One-time
Illinois first lady Patti Blagojevich may be “dumbfounded” and “flabbergasted”
at the federal court judge who on Tuesday refused to reduce the prison sentence
her husband, Rod, is serving.
But
I can’t help but think that there were many people out amongst the masses who
cheered quite loudly when they learned during the lunch hour that U.S. District
Judge James Zagel re-imposed the same 14-year prison term that he originally
gave to the former Illinois governor.
A
FEDERAL APPEALS court in Chicago may have decided last year that five of the 14
counts that Rod Blagojevich was found guilty of were improper and tossed them
out.
But
that still left Blagojevich guilty of nine criminal counts and prosecuting attorneys
at the federal courthouse in Chicago were determined to believe that those
counts were the most severe and still amounted to acts worthy of a lengthy
prison sentence – and not just the usual 18-month stint at the federal
correctional center in Oxford, Wis., that often jokingly is referred to as an “Oxford
education.”
It
may be that only Patti Blagojevich and the couples’ daughters, Amy and Annie,
thought there was a serious chance that Zagel would impose a new prison sentence
that would result in significantly-less time having to be served at that
correctional center in Colorado, or anywhere else.
Most
people were getting worked up at the prospect that the overall sentence would
be reduced significantly from the 14-year term to about five or six years –
which if it had happened would have basically made his time already served
sufficient.
WE
COULD HAVE had our former governor back in our midst some time by year’s end.
But
Zagel likely made himself popular with the public when he made his own comments
– the ones about how he wasn’t swayed by the good behavior of Blagojevich while
in prison.
“Those
people, Zagel said, “knew him from inside the prison. They don’t know him” like
we do in the outside world.
And
there most definitely are those in our society vengeful or petty enough to want
maximum suffering to take place in this instance. Blagojevich’s case brings out
a gut emotion in many of us that goes far beyond the facts of the case.
PARTICULARLY
FOR THOSE people who want to believe that just about anything political has a
touch of criminality involved, and fantasize for the day that Hillary Clinton,
her husband Bill and Barack Obama wind up serving prison time.
And
probably think that the time served by former Illinois Gov. George Ryan (just
over six years) was also a worthy point to let Republican politicos know what
can happen to them if they stray from the conservative ideological line.
So
in the end, it didn’t matter much that Patti Blagojevich publicly pleaded for
mercy, asking that her husband be set free so that he could at least be a father
to the couples’ younger daughter (the elder one is off attending college).
It
probably also didn’t matter much that Blagojevich himself was contrite and
apologetic and said all the things that legal officials usually want to hear
about an inmate feeling contrite and apologetic.
BLAGOJEVICH
TOLD US he realized the suffering of his wife and daughters in recent years is his
fault, and how much of his past political ambition was improper. “I had a lot
of ambition before.
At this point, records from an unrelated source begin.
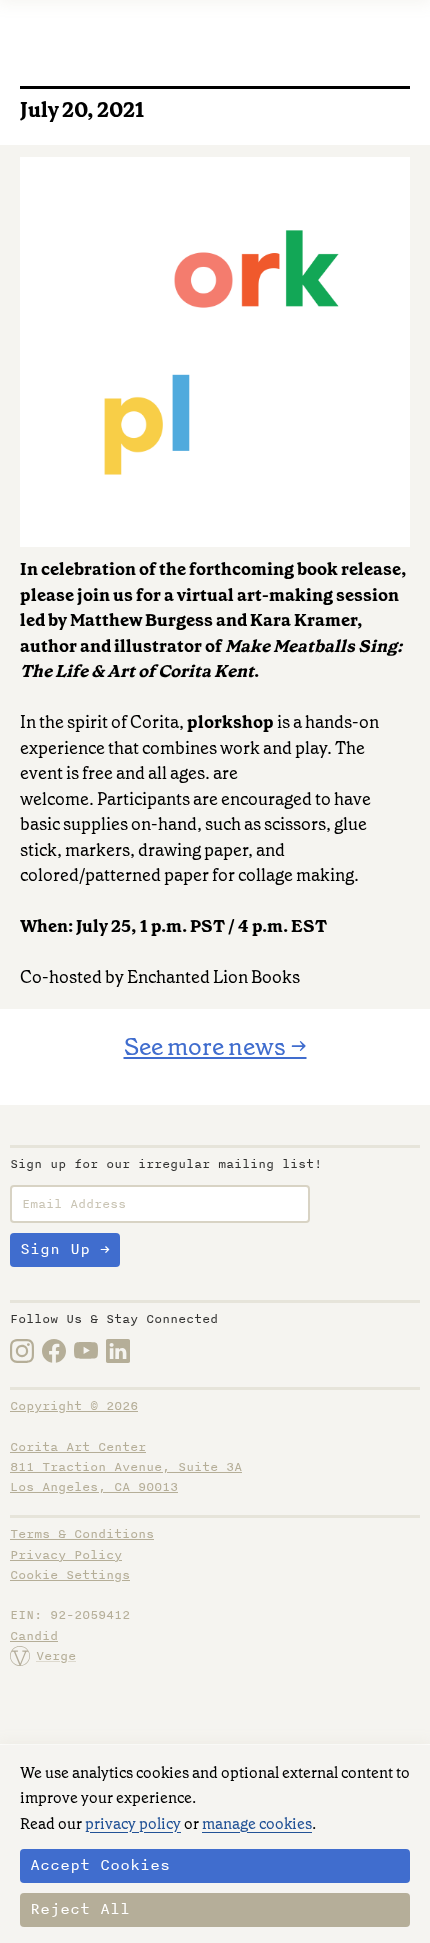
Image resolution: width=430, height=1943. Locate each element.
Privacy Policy (66, 1555)
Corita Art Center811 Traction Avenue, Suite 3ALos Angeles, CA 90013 (126, 1467)
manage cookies (257, 1824)
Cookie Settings (70, 1575)
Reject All (80, 1909)
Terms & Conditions (82, 1534)
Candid (34, 1636)
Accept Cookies (100, 1865)
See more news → (215, 1047)
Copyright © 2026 (74, 1406)
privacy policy (133, 1824)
I learned that some of that is overrated.”
A
comment to which I’m sure some amongst us scoffed and sneered before we go back
to thinking of the roughly eight years of time that Blagojevich will still owe
to the Bureau of Prisons.
In
fact, there may be one significant detail that came out of Tuesday’s hearing at
the Dirksen Federal Building – the image of Blagojevich broadcast over
closed-circuit television from his prison in Colorado most definitely showed
that Rod’s hair has, indeed, gone grey. Which, if he had been free and
continuing in politics all these years likely would have happened anyway.
Just
look at Obama these days – although he can claim it as being from the stress of
having Congressional Republicans thwart his every governmental desire, rather
than a fear of being caught in a prison yard brawl!